PARIS (Reuters) - O Fundo Monetário Internacional (FMI) está investigando seu chefe, Dominique Strauss-Kahn, para saber se ele abusou do posto no relacionamento com uma subordinada, informou neste sábado o Wall Street Journal. O FMI está nos holofotes porque vários países se voltaram ao organismo em busca de recursos para ajudar a aliviar os efeitos da crise financeira global.

Reuters |

O jornal diz que o FMI contratou a firma de advocacia Morgan, Lewis & Bockius LLP em agosto para fazer a investigação, que deve ser concluída até o final de outubro.

A investigação foi solicitada por A. Shakour Shalaan, que representa o Egito e outros países árabes na diretoria do FMI, com a assessoria de representantes dos Estados Unidos e da Rússia, segundo o jornal.

Em comunicado, Strauss-Kahn, um respeitado economista, disse: "Eu tenho cooperado e continuo a cooperar com o conselho externo sobre essa questão".

Ele acrescentou que "o incidente que ocorreu em minha vida privada" foi em janeiro de 2008. "Em nenhum momento eu abusei de minha posição como diretor-gerente do Fundo", sustentou.

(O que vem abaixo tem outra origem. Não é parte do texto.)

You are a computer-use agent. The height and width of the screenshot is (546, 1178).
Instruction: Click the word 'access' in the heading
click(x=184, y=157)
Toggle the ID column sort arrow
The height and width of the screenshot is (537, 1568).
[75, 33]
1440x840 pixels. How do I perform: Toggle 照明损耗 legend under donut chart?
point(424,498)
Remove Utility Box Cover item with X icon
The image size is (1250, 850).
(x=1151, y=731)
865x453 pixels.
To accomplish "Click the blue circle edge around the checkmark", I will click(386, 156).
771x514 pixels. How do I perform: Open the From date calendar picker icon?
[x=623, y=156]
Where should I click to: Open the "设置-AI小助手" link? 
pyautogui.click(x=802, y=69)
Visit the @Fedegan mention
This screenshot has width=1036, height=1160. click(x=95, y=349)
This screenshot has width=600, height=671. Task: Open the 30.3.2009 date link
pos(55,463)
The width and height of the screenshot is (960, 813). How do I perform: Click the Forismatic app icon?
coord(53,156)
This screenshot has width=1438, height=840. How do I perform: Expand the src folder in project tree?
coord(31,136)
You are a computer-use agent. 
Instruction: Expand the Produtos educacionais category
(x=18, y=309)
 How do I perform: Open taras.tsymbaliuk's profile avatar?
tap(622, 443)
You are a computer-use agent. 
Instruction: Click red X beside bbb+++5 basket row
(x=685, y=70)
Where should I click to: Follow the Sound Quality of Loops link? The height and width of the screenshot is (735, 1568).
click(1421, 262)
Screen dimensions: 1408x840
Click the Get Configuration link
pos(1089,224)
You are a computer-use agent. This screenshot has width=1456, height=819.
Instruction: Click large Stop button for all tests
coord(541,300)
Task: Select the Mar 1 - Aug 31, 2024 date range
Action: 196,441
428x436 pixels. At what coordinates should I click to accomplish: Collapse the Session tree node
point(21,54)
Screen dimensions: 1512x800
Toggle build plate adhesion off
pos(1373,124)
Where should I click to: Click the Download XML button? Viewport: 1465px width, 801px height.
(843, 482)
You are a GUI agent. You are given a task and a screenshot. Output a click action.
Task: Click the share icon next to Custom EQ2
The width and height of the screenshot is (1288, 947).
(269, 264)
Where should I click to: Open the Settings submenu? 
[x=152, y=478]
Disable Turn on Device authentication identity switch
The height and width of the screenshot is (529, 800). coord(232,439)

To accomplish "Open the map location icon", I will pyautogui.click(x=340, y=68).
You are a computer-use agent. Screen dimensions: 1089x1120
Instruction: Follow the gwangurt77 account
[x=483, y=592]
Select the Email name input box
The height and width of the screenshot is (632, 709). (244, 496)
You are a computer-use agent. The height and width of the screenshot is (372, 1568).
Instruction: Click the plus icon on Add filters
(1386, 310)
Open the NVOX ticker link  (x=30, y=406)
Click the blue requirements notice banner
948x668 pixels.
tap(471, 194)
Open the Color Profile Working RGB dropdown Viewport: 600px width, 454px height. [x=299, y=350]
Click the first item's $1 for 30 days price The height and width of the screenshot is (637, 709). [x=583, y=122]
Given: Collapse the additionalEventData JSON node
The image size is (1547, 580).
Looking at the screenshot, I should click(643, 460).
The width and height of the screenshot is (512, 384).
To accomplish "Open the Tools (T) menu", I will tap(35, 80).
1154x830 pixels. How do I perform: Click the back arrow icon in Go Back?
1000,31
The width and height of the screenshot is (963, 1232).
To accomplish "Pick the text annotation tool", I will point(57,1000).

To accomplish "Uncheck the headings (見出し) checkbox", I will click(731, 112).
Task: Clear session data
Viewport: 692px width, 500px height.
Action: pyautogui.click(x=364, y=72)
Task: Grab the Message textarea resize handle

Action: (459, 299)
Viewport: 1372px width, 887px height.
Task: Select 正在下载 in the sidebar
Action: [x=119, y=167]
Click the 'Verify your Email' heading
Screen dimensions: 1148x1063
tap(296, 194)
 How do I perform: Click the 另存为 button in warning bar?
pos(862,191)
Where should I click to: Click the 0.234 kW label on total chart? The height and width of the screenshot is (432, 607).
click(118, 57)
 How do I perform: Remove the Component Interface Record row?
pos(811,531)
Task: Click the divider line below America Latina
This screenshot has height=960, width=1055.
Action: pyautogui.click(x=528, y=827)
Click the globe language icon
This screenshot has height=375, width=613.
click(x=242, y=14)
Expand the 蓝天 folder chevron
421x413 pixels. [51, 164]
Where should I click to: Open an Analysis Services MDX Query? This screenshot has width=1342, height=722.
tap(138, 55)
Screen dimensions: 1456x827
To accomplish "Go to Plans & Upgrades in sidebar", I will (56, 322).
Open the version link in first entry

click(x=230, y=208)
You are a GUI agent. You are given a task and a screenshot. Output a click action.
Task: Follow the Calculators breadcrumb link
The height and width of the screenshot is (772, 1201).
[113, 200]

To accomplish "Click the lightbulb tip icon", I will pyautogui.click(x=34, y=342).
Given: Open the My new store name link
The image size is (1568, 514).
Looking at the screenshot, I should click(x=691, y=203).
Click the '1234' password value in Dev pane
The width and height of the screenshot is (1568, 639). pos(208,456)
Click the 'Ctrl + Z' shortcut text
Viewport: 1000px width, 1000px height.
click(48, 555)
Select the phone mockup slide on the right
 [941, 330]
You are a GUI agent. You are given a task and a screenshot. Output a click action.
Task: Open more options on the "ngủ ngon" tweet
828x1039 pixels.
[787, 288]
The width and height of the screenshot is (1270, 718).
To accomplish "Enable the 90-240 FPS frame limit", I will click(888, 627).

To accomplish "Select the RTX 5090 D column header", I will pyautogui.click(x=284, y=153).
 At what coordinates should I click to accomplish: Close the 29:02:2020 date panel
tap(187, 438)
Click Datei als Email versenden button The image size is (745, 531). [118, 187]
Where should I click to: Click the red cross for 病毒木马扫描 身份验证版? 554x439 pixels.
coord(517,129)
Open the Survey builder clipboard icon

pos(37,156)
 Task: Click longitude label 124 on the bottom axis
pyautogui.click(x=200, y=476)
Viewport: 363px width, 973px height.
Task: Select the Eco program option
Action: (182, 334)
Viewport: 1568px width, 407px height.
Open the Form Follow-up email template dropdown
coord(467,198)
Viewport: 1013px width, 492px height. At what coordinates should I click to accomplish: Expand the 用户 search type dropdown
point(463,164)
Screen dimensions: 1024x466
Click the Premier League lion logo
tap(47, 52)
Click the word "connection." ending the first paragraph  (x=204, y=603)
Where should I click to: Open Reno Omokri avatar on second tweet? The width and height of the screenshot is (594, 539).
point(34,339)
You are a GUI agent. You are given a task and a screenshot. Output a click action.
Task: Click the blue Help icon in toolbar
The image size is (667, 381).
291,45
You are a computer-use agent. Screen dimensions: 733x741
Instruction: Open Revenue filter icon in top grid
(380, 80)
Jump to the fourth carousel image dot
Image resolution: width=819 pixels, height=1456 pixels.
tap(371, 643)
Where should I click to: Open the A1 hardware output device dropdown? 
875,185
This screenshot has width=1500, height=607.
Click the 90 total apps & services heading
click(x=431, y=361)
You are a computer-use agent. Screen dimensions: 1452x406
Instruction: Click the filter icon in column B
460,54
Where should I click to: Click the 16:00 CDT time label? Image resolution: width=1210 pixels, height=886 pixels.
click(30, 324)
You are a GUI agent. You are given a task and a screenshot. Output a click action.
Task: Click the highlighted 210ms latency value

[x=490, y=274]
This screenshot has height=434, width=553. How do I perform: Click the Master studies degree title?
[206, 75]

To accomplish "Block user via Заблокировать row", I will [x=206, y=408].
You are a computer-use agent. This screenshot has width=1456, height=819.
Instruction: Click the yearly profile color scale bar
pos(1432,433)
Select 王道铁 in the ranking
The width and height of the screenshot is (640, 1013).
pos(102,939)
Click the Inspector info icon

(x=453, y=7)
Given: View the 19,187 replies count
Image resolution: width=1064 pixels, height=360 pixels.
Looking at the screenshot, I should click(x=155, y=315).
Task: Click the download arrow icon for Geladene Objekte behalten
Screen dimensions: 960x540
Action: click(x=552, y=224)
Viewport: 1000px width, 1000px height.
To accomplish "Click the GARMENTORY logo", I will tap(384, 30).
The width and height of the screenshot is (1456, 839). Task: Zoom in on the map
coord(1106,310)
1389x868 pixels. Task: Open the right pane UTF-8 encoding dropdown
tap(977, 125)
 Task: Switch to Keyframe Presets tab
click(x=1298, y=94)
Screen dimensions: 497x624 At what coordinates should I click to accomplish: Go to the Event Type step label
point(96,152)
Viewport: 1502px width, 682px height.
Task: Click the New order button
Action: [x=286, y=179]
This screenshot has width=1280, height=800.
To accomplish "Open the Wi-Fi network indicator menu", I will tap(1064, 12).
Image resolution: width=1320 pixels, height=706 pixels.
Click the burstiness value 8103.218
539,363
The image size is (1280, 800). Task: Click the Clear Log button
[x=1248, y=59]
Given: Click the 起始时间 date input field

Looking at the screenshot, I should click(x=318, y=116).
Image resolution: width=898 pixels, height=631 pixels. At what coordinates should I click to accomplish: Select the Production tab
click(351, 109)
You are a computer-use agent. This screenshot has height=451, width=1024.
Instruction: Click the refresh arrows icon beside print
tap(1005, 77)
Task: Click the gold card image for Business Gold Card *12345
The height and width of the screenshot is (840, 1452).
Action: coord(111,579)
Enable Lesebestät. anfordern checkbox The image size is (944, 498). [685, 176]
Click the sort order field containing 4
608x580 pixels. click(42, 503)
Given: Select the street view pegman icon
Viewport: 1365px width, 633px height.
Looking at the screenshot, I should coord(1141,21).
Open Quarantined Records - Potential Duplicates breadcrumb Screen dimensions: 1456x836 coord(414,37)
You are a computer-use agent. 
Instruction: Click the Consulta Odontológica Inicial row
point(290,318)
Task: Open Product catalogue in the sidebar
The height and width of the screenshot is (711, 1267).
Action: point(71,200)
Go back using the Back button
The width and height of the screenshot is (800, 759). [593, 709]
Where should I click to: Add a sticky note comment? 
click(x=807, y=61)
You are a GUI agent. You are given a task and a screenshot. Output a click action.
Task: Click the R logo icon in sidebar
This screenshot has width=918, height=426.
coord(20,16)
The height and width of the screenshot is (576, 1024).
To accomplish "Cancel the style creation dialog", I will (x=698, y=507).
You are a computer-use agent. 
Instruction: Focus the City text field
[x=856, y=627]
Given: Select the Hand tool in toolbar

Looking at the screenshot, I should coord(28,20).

Segundo o The Wall Street Journal, o caso estava provocando ceticismo entre membros do FMI porque nem todos os diretores sabiam da investigação até sexta-feira.

A investigação está ligada ao relacionamento de Strauss-Kahn com Piroska Nagy, que à épora era uma importante autoridade do Departamento da África no FMI. Ela renunciou em agosto, enquanto o FMI reduzia o tamanho de sua equipe.